> _Your goal_
Collect each line of the records that contains the string "title".

Dataset rows:

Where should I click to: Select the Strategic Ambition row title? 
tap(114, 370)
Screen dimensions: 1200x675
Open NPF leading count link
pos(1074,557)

> _Exercise solution_
Where should I click to: Select the Strategic Ambition row title? 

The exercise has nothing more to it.